* **Your task**: Leaving out all pictures, repeat exactly the lines from the one that holds "This screenshot has height=706, width=947." to the last line of the entries below.

* **Working data**:

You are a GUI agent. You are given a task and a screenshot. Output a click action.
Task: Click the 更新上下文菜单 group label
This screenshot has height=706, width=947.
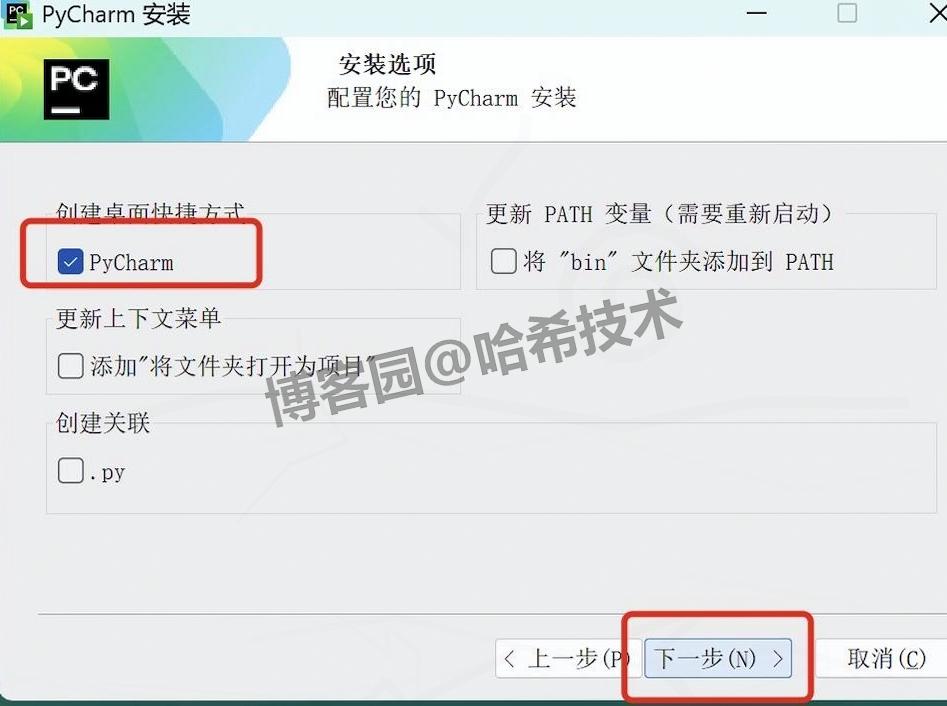pyautogui.click(x=138, y=318)
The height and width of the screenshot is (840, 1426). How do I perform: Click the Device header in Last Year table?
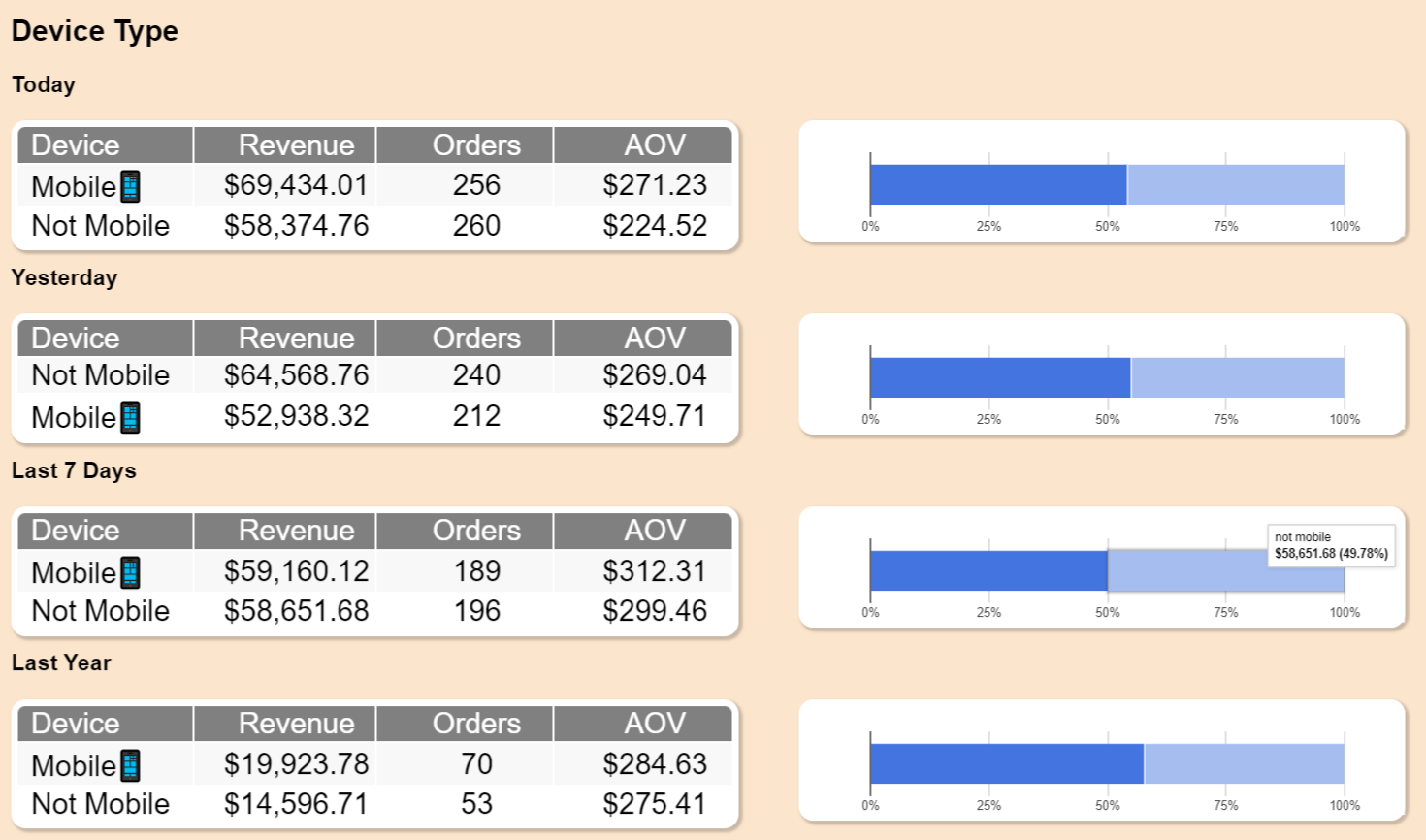coord(76,724)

* **Reply to the task**:
This screenshot has height=706, width=947.
pyautogui.click(x=138, y=318)
The height and width of the screenshot is (840, 1426). How do I perform: Click the Device header in Last Year table?
coord(76,724)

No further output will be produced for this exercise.